Sunday, March 27, 2011

disillusioned.

inspiration: i've had very strong convictions about this topic for a while now; i've expressed it in conversation with a couple close friends, but never really had the words to put it into a blog. but now i feel like God has given me the words to express my convictions, so here i am to write about something i'm passionate about: love.

i love Jesus.
i love my parents.
i love my friends.
i love sweet tea.
i love massages.
i love sunsets.
i love bananas.
i love making lists...

...you get the picture, there are a lot of things i love and i have no problem listing them. but i think you would agree with me that my love for Jesus and my love for sweet tea are two completely things: one is based on a relationship, trust, and commitment and the other is based on feelings and emotions.

unfortunately, love is not the latter.
this is a horribly hard lesson that i had to learn the hard way.
love is not just how you "feel" about something or someone.
it's much deeper than that.

i was listening to taylor swift earlier (another thing to add to my list of loves: taylor swift music :P) and whether you like her or not, you can't deny that she has the extraordinary gift of writing songs that pull at your heart -- whether it's a sweet ballad of love or a boy-bashing song about getting revenge an ex -- you just can't help but relate in some way.
===
* _Written problem 1_
List every thing the blog post's author states a love for in the run of short lines that each begin "i love".
* _Written problem 2_
Transcribe the entries word for word, starting at the first line of the entries and ending with the line that contains "257x123 pixels. [122, 31]", including both of those lines.
===
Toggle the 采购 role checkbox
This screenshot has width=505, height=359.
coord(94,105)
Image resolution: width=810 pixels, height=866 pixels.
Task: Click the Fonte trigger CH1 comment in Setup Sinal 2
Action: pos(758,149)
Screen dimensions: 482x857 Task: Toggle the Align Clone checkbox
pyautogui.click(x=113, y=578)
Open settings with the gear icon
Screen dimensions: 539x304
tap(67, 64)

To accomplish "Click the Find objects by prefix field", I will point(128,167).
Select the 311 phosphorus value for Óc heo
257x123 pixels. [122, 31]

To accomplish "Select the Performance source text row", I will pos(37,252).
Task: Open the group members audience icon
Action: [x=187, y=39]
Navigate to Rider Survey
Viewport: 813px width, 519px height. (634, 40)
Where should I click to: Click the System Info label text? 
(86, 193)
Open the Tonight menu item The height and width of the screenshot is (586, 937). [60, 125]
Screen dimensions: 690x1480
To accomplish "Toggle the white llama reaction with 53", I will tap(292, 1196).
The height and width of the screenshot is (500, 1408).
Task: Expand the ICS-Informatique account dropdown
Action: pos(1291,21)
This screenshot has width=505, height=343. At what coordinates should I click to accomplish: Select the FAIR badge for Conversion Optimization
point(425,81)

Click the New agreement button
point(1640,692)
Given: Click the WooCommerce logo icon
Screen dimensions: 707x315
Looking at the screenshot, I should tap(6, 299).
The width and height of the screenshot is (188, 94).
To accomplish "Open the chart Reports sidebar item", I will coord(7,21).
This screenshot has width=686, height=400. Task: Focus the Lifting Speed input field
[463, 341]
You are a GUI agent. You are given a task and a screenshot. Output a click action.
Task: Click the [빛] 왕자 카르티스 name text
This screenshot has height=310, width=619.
===
* _Written answer 1_
Jesus, parents, friends, sweet tea, massages, sunsets, bananas, making lists

* _Written answer 2_
Toggle the 采购 role checkbox
This screenshot has width=505, height=359.
coord(94,105)
Image resolution: width=810 pixels, height=866 pixels.
Task: Click the Fonte trigger CH1 comment in Setup Sinal 2
Action: pos(758,149)
Screen dimensions: 482x857 Task: Toggle the Align Clone checkbox
pyautogui.click(x=113, y=578)
Open settings with the gear icon
Screen dimensions: 539x304
tap(67, 64)

To accomplish "Click the Find objects by prefix field", I will point(128,167).
Select the 311 phosphorus value for Óc heo
257x123 pixels. [122, 31]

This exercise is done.